▶ **Task directions**
Return the entries below in their exact form, leaving the pictures out.

▶ **Materials provided**
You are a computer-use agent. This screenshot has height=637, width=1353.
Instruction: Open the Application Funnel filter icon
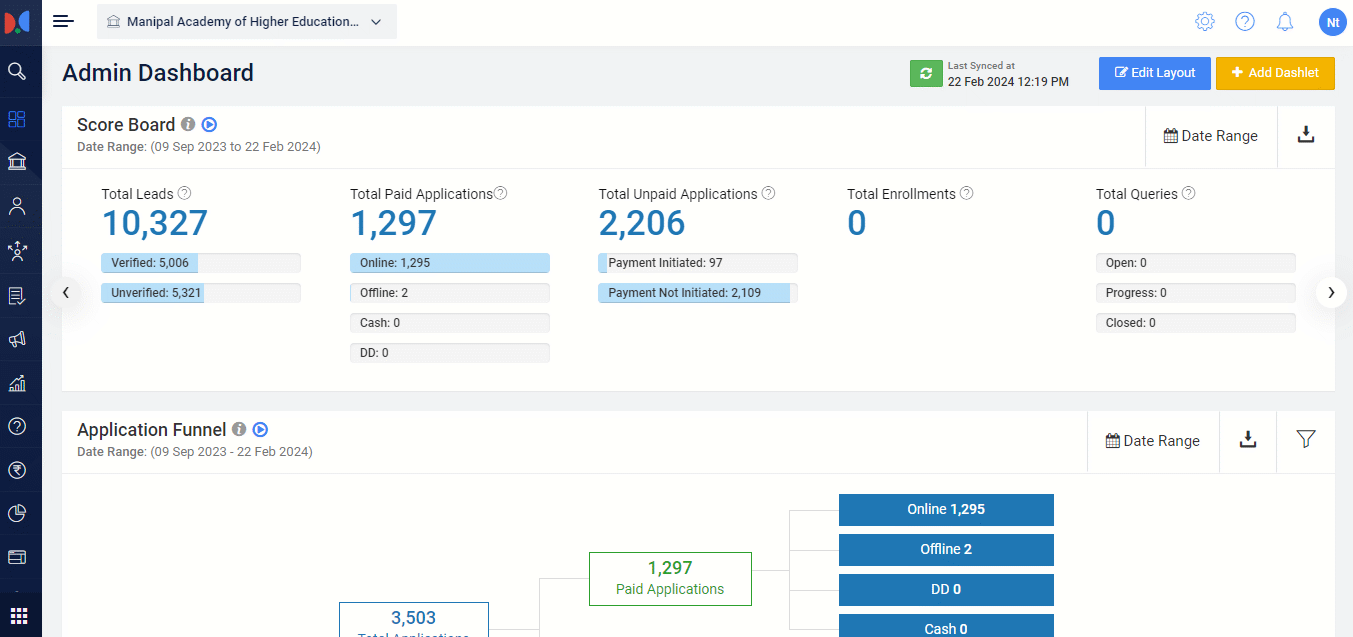coord(1306,439)
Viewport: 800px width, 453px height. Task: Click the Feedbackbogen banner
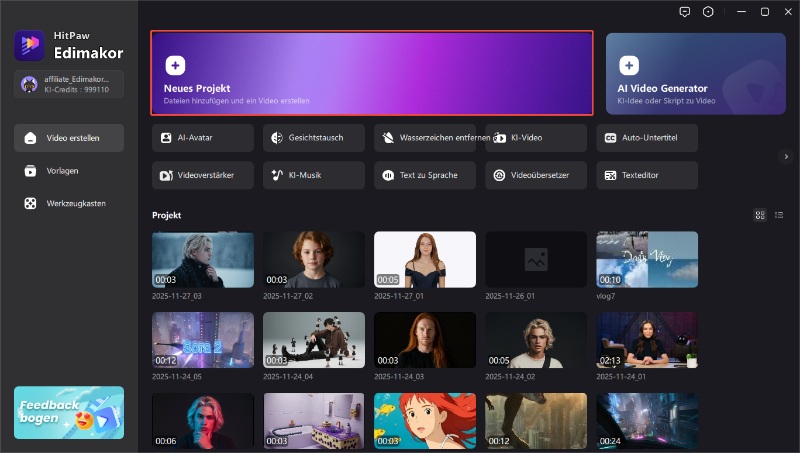(69, 413)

▶ **Your solution**
You are a computer-use agent. This screenshot has height=637, width=1353.
Instruction: Open the Application Funnel filter icon
coord(1306,439)
Viewport: 800px width, 453px height. Task: Click the Feedbackbogen banner
(69, 413)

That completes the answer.